Why Herman Cain Deserves Our Respect

Impact

Every presidential race has its joke candidate, the one the chattering classes are quick to dismiss. Herman Cain, who has never held high elected office and whose stewardship of a second-rate pizza chain was his sole claim to fame, was supposed to be 2012’s iteration. Herman Cain may not win the election or even the GOP candidacy – for very good reasons – but he, at the very least, deserves our respect for having clawed his way to a position where we are forced to reckon with him.

The criticism aimed at Cain strived to be balanced, but the media has always been just a little too eager to dismiss his candidacy. The less sympathetic were quicker with the jibes: Cain’s previous claim to fame was as CEO of Godfather Pizza, a boon to impresarios who were keen to use up their collection of pizza-based political humor. It was, quite frankly, snide and more than just a little disrespectful.

To Cain’s credit, his quixotic campaign has finally yielded substantial support. While he still has an uncanny ability to spout off-color politically incorrect jokes – something the highly-polished Mitt Romney would never do – it is exactly that sort of folksy humor and candor that has enabled him to jump in popularity and claim some symbolically important straw poll victories. Claims that he is "too funny" to be president obviously neglect to mention that sometimes, even in high office, being funny and personable are desirable traits in a politician – at least in the short-run.

Cain was never going to be an establishment candidate. He lacked political experience and widespread name recognition. It seemed at times that his campaign was based on his sheer force of will. He persisted in the face of premature media obituaries and stuck to a far simpler game than the sort of politicking in which the likes of Romney, Perry, and Gingrich excel.

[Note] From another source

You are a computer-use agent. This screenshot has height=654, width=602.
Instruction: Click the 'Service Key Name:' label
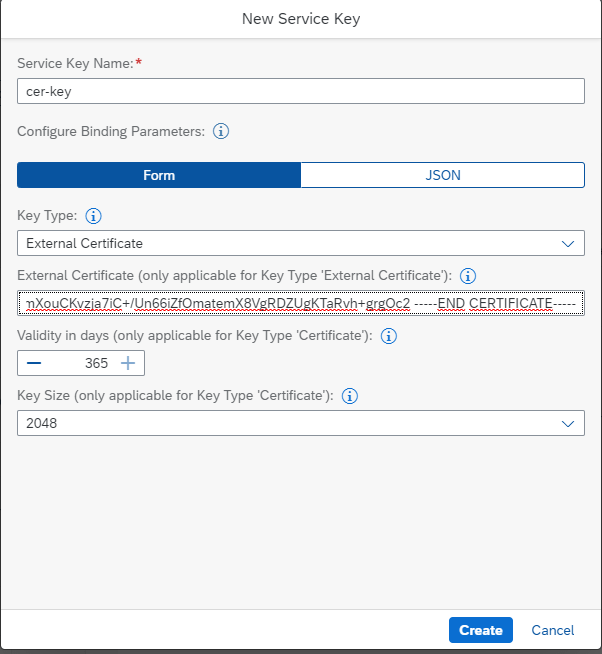click(75, 63)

Despite a slow start, Cain engaged in the politics of the everyday, connecting to a potential electorate with very plain-speaking rhetoric. If at times his speeches seemed divorced from sound economic logic, it was probably because his policies were. The 9-9-9 tax plan is projected to actually raise the tax burden on the middle class and hurt poor families the most. However, this and his job creation plans, while being counterproductive, were delivered in easily-digestible formats that had the magical ability to seem plausible – and the people loved it.

What’s more, Cain has proudly identified himself as being unencumbered by political correctness. He speaks his slightly old-fashioned mind, almost as if he is proud of his insularity. He parrots a typical GOP-line – the failure of government, hostility towards immigration, and a tough defense policy – but he does not couch the rhetoric in Washington-speak. It is more than a little painful to hear him discuss his grasp of foreign affairs, but, to his credit, this has made him more affable.

Perhaps his most cringe-worthy moments involved race. Instead of the post-racial politics of President Barack Obama, Cain’s oblique references to race (and his rather bizarre challenge against Obama’s ‘blackness’) seem like a regression in terms of racial politics. It remains to be seen if this will pan out but he once remarked that should the Secret Service start to protect him, he would prefer to be identified as "Cornbread," a joke widely decried by African-American intellectuals.

It seems counterintuitive but all the attributes that made him a joke candidate have, instead, helped him climb to a currently respectable level of popularity in the GOP race. His distance from the political establishment has affirmed his ‘independent’ credentials to a GOP base that has grown increasingly skeptical of Washington politics, while his highly unpolished performances have instead endeared him to a warming public. His simplistic policy messages may not be sophisticated but they’re the comfort-rhetoric that the GOP is, apparently, longing to hear.

So it seems that the members of the chattering class, myself included, who dismissed Cain as a joke candidate should not be laughing at the man anymore. Instead, we should admit grudging admiration for his persistence and refusal to be so easily intimidated. His folksy ways and grassroots approach to campaigning are at least moderately successful.

But we can still content ourselves with dismissing his awful and unfunny joke policies.